(Objetivo de la tarea)
Enumera todas las líneas del siguiente listado que contengan la palabra "dialog" y cópialas completas.

Entradas de datos
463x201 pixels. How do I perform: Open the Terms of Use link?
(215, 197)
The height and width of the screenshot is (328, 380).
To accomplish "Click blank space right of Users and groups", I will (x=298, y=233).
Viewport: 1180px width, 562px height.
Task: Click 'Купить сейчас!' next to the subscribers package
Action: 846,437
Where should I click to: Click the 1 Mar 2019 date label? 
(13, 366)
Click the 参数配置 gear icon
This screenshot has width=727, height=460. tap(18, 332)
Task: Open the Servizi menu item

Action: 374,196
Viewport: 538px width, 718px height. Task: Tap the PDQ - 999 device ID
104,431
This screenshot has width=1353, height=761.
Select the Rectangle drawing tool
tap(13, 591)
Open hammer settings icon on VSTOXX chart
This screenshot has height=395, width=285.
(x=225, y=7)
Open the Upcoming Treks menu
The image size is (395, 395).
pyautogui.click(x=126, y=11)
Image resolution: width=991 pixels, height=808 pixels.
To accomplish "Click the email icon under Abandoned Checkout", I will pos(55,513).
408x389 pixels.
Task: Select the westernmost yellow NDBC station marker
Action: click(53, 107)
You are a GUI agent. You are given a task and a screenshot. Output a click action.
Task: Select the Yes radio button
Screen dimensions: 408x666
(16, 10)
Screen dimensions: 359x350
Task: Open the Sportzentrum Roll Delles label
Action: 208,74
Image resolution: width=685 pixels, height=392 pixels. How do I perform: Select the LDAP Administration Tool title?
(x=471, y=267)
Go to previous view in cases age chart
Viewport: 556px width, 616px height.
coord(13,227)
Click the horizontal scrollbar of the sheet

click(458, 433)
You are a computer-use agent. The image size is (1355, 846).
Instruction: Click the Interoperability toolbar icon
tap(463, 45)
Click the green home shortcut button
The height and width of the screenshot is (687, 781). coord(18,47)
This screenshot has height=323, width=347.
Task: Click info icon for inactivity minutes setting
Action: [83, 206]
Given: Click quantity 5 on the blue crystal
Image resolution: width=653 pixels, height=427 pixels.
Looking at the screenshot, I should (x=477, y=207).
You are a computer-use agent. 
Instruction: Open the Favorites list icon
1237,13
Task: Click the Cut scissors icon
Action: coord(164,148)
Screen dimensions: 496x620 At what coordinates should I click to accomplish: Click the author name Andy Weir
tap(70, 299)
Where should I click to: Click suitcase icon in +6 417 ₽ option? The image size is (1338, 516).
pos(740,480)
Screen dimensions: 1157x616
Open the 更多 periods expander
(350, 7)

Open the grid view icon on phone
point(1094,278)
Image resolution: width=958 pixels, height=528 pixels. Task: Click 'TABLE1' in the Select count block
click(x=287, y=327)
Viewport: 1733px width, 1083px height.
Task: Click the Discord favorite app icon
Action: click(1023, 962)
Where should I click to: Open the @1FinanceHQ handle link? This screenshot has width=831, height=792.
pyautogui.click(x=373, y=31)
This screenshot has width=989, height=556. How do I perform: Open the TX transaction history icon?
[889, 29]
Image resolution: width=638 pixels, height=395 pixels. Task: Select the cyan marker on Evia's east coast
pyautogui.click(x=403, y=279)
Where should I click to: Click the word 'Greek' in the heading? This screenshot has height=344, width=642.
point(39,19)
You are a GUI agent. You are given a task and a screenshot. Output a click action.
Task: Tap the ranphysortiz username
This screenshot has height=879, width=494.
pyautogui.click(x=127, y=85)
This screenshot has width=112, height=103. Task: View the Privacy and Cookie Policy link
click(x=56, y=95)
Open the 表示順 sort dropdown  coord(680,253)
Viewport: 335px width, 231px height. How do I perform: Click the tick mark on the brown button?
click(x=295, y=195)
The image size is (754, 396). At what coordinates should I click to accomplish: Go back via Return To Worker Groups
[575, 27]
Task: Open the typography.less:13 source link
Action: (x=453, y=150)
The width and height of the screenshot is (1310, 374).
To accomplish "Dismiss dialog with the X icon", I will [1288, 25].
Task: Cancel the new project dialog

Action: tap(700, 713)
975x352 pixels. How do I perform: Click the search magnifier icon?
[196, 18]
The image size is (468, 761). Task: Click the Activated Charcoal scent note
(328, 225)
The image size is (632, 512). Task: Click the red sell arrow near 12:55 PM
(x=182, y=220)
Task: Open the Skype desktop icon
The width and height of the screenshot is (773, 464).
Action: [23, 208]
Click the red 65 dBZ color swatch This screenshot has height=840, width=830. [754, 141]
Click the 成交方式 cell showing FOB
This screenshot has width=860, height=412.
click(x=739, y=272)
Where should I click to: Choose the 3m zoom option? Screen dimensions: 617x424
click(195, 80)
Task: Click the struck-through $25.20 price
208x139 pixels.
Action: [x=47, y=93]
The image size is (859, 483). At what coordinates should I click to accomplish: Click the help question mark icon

(Respuesta escrita)
To accomplish "Dismiss dialog with the X icon", I will [1288, 25].
Task: Cancel the new project dialog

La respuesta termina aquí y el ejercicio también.